• [WHAT THE TASK REQUIRES]:
Every record must reappear in the answer exactly as given.

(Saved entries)

-----

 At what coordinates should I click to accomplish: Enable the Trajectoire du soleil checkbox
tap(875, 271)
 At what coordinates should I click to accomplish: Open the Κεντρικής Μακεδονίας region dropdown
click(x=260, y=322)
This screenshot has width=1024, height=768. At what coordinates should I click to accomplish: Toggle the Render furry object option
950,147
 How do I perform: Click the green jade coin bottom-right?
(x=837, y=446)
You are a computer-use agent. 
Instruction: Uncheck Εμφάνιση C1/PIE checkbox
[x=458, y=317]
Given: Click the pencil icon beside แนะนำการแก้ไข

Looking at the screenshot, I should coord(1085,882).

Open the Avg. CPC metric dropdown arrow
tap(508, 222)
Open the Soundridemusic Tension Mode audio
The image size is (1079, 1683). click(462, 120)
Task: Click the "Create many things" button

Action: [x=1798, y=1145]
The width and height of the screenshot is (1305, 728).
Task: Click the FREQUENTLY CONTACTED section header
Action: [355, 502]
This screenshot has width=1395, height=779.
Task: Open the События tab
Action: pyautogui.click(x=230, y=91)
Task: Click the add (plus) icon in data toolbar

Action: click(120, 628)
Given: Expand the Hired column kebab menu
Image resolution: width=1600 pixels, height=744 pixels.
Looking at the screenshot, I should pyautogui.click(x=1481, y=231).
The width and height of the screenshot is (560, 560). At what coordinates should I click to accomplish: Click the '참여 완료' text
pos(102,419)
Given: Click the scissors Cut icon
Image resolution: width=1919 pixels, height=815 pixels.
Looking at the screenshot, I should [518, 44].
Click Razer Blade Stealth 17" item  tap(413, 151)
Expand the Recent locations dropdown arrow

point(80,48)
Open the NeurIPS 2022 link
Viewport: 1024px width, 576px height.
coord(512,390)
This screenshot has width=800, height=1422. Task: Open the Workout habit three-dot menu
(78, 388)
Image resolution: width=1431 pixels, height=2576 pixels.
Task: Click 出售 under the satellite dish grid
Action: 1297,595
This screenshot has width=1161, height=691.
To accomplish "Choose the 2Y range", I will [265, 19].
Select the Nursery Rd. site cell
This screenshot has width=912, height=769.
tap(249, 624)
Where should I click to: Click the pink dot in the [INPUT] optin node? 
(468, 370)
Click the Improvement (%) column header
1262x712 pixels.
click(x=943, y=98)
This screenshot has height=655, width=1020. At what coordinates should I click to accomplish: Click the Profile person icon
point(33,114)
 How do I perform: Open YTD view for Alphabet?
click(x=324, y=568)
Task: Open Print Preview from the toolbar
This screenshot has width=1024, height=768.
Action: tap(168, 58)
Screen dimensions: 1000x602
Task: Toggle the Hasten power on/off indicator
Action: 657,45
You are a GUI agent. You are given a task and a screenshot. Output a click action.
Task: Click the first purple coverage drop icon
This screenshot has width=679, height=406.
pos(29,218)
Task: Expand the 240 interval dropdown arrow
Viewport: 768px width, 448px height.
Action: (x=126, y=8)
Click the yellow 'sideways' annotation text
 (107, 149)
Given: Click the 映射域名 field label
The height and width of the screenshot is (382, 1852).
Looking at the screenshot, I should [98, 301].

-----

• [TASK SOLUTION]:
 At what coordinates should I click to accomplish: Enable the Trajectoire du soleil checkbox
tap(875, 271)
 At what coordinates should I click to accomplish: Open the Κεντρικής Μακεδονίας region dropdown
click(x=260, y=322)
This screenshot has width=1024, height=768. At what coordinates should I click to accomplish: Toggle the Render furry object option
950,147
 How do I perform: Click the green jade coin bottom-right?
(x=837, y=446)
You are a computer-use agent. 
Instruction: Uncheck Εμφάνιση C1/PIE checkbox
[x=458, y=317]
Given: Click the pencil icon beside แนะนำการแก้ไข

Looking at the screenshot, I should coord(1085,882).

Open the Avg. CPC metric dropdown arrow
tap(508, 222)
Open the Soundridemusic Tension Mode audio
The image size is (1079, 1683). click(462, 120)
Task: Click the "Create many things" button

Action: [x=1798, y=1145]
The width and height of the screenshot is (1305, 728).
Task: Click the FREQUENTLY CONTACTED section header
Action: [355, 502]
This screenshot has width=1395, height=779.
Task: Open the События tab
Action: pyautogui.click(x=230, y=91)
Task: Click the add (plus) icon in data toolbar

Action: click(120, 628)
Given: Expand the Hired column kebab menu
Image resolution: width=1600 pixels, height=744 pixels.
Looking at the screenshot, I should pyautogui.click(x=1481, y=231).
The width and height of the screenshot is (560, 560). At what coordinates should I click to accomplish: Click the '참여 완료' text
pos(102,419)
Given: Click the scissors Cut icon
Image resolution: width=1919 pixels, height=815 pixels.
Looking at the screenshot, I should [518, 44].
Click Razer Blade Stealth 17" item  tap(413, 151)
Expand the Recent locations dropdown arrow

point(80,48)
Open the NeurIPS 2022 link
Viewport: 1024px width, 576px height.
coord(512,390)
This screenshot has width=800, height=1422. Task: Open the Workout habit three-dot menu
(78, 388)
Image resolution: width=1431 pixels, height=2576 pixels.
Task: Click 出售 under the satellite dish grid
Action: 1297,595
This screenshot has width=1161, height=691.
To accomplish "Choose the 2Y range", I will [265, 19].
Select the Nursery Rd. site cell
This screenshot has width=912, height=769.
tap(249, 624)
Where should I click to: Click the pink dot in the [INPUT] optin node? 
(468, 370)
Click the Improvement (%) column header
1262x712 pixels.
click(x=943, y=98)
This screenshot has height=655, width=1020. At what coordinates should I click to accomplish: Click the Profile person icon
point(33,114)
 How do I perform: Open YTD view for Alphabet?
click(x=324, y=568)
Task: Open Print Preview from the toolbar
This screenshot has width=1024, height=768.
Action: tap(168, 58)
Screen dimensions: 1000x602
Task: Toggle the Hasten power on/off indicator
Action: 657,45
You are a GUI agent. You are given a task and a screenshot. Output a click action.
Task: Click the first purple coverage drop icon
This screenshot has width=679, height=406.
pos(29,218)
Task: Expand the 240 interval dropdown arrow
Viewport: 768px width, 448px height.
Action: (x=126, y=8)
Click the yellow 'sideways' annotation text
 (107, 149)
Given: Click the 映射域名 field label
The height and width of the screenshot is (382, 1852).
Looking at the screenshot, I should [98, 301].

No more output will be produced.